Informationsgewinn is a key Begriff in der Informationstheorie and maschinellem Lernen that quantifies the effectiveness of an attribute in classifying data. Specifically, it measures the reduction in entropy, or uncertainty, associated with a random variable when additional information is introduced.

Entropy, represented as H(X), is a measure of the unpredictability or disorder of a system. When we have a dataset with a target variable (e.g., whether an email is spam or not), the initial entropy reflects our uncertainty about the classification of that variable. By introducing a feature or attribute (such as the presence of certain words in the email), we can partition the dataset into subsets that provide more information about the target variable.

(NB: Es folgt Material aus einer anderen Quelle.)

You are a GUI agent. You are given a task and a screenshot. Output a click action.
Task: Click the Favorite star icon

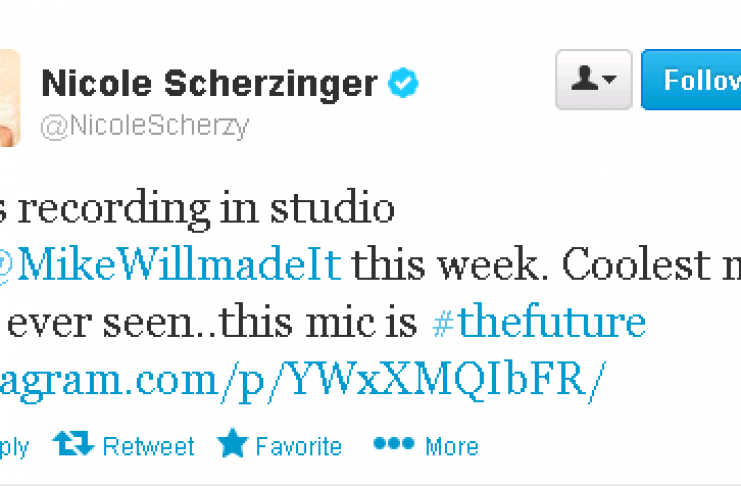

Die Formel für den Informationsgewinn (IG) lautet:

IG(X, Y) = H(X) – H(X|Y)

Wo:

H(X) ist die Entropie des ursprünglichen Datensatzes.
H(X|Y) ist die bedingte Entropie des Datensatzes gegeben das Attribut Y.

Einfach ausgedrückt sagt uns der Informationsgewinn, wie sehr das Wissen um den Wert des Attributs Y die Unsicherheit bei der Vorhersage von X reduziert. Ein hoher Informationsgewinn zeigt an, dass das Attribut effektiv darin ist, die Daten in Gruppen zu unterteilen, die hinsichtlich der Zielvariable homogener sind.

Dieses Konzept wird häufig in Entscheidungsbaum-Algorithmen verwendet, such as ID3 (Iterative Dichotomiser 3), where nodes are chosen based on the attribute that provides the highest Information Gain, thus leading to better predictive performance.

Zusammenfassend ist der Informationsgewinn eine grundlegende Messgröße in Datenwissenschaft that helps us identify which features or attributes are most informative for predicting outcomes.